Among the eleven selected projects, 60% were submitted by foreigner colleagues and 40% by French scientists, external to FBI perimeter. Among international projects, two came from North America, two from South America and two from European countries. France BioImaging is proud to attract users from diverse backgrounds and different countries.
The Paris-Center FBI node drains a large number of projects (50%). PICT of the Institut Curie reaches 3 projects submitted by scientists from three different countries. The Institute Jacques Monod hosted one project and the Photonics lab (Paris-Descarte University) will soon host the last project approved by the Executive Board. Bordeaux Node with the Interdisciplinary Institute of NeuroSciences hosted two projects and the Bordeaux Imaging Center, Jorge Toledo, University of Chile. Until now, other FBI-Nodes were serving external Users at the national level.
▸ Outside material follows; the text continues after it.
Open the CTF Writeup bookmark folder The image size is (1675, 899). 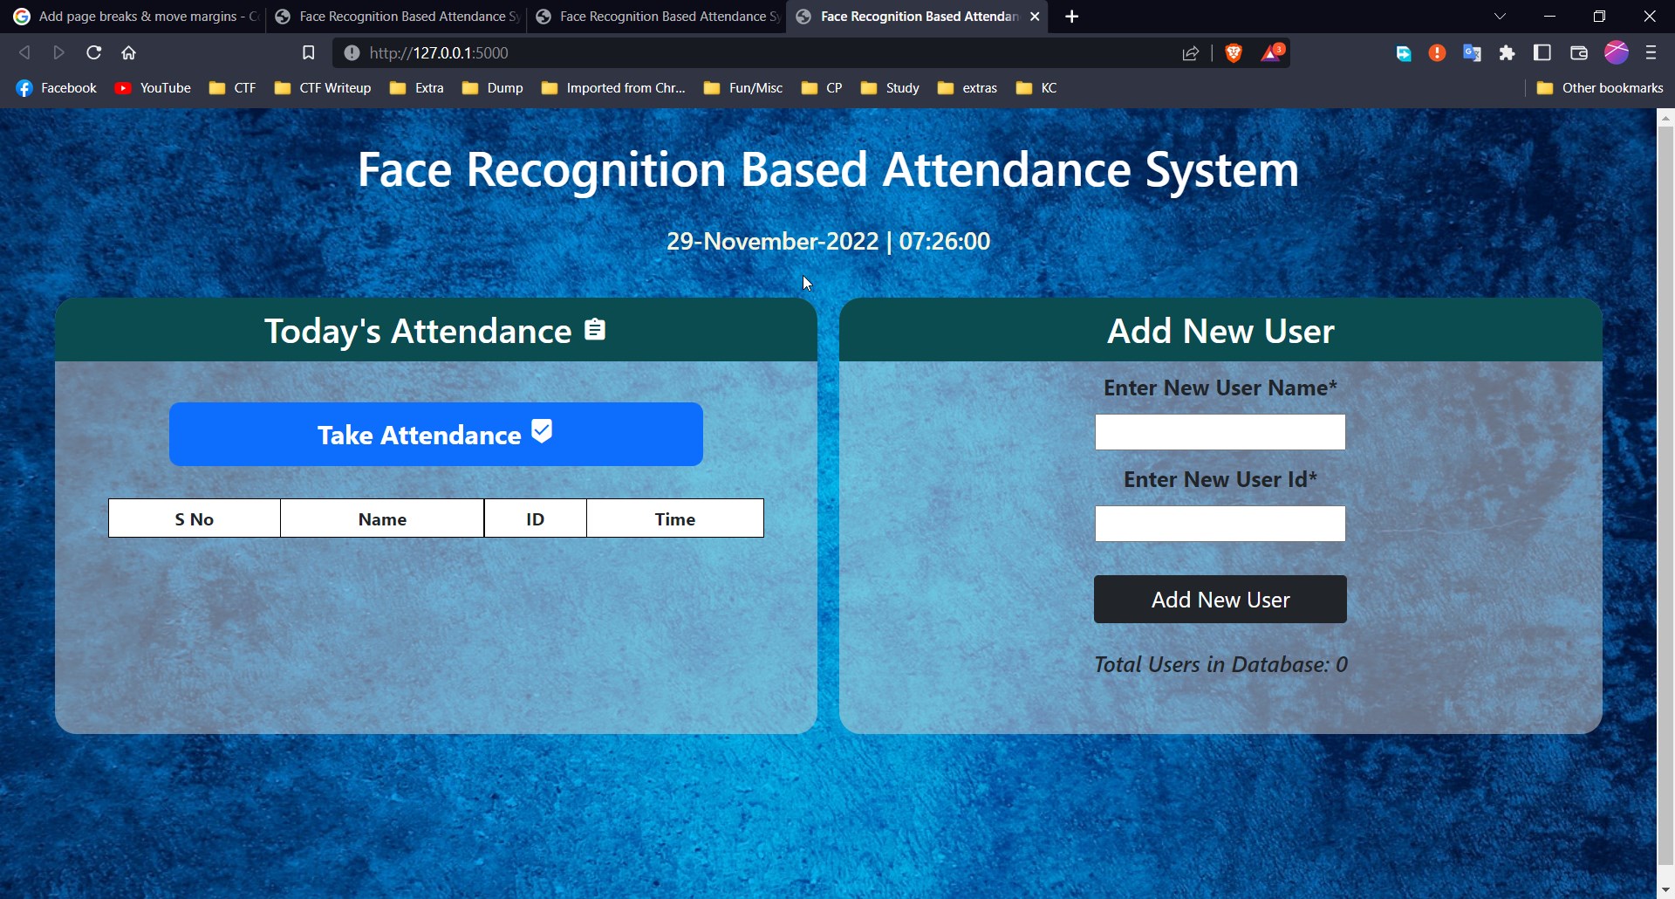click(322, 87)
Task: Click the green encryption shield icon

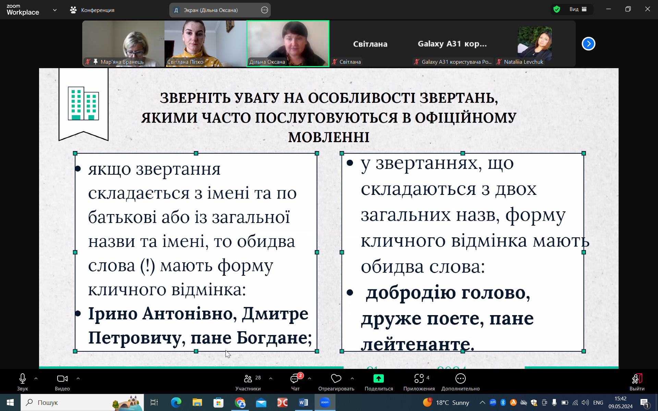Action: click(x=557, y=9)
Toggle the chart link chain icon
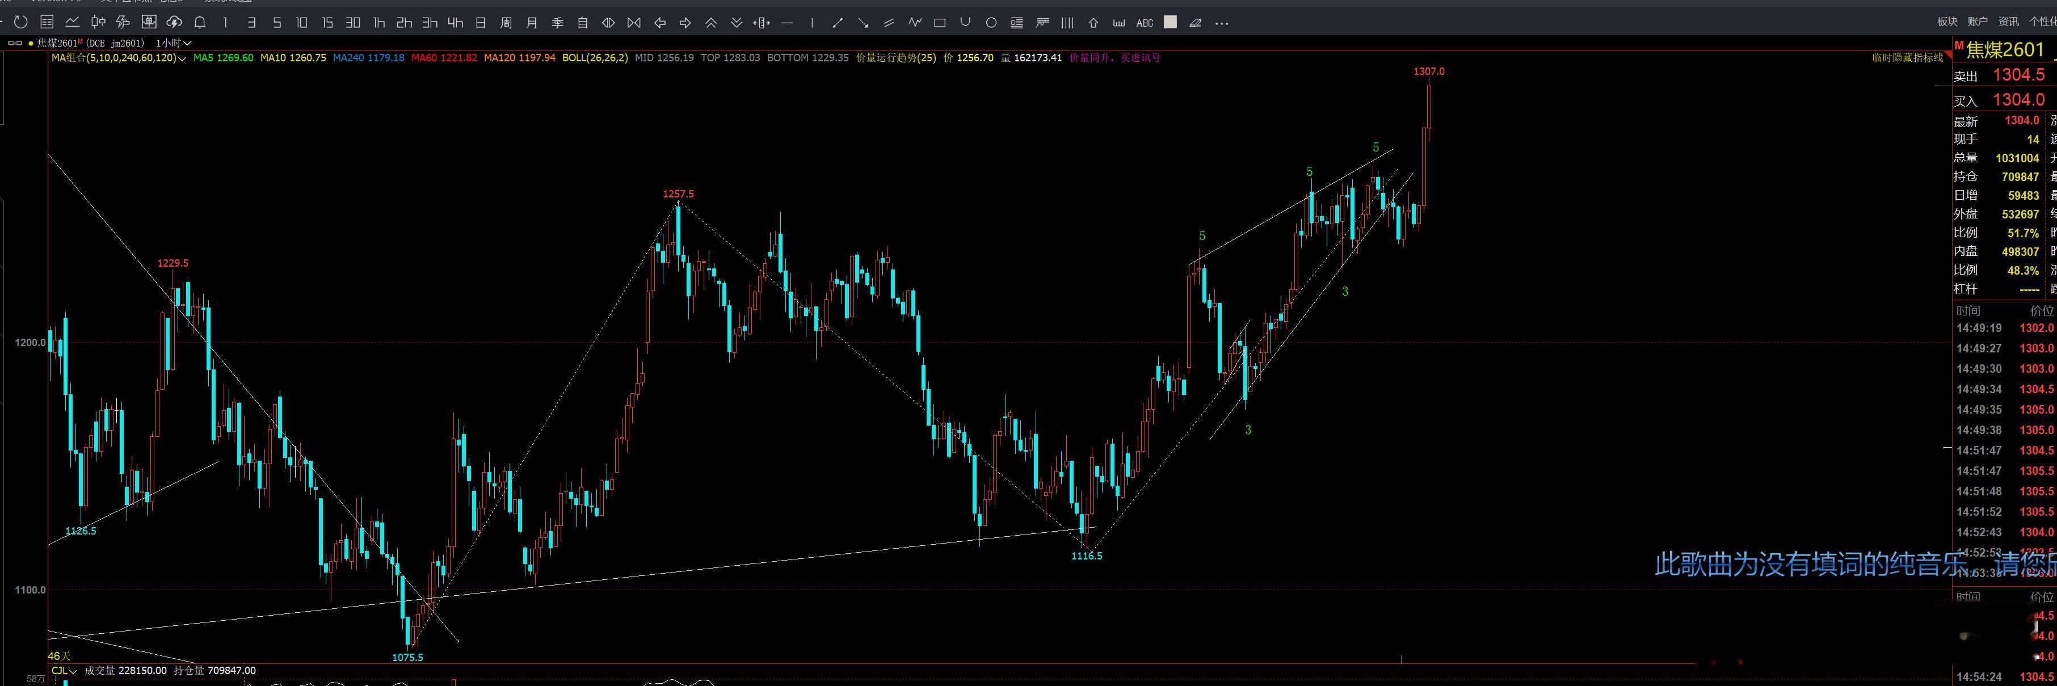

Dissemination of our service offering at the European level, beyond the FBI-Web, through the EuroBioImaging WAP should soon allow a wider promotion of imaging technologies and expertise available on France BioImaging Core Facilities and associated R&D labs.
In conclusion after the first six months of opening calls, we are more than ever motivated to continue on this path of opening state of the art imaging technologies to a broad scientific community in France and worldwide. There is still much to do, but the progress already made and the FBI impact beyond our expectation, encourage us to pursue our work for the future of Biological Imaging.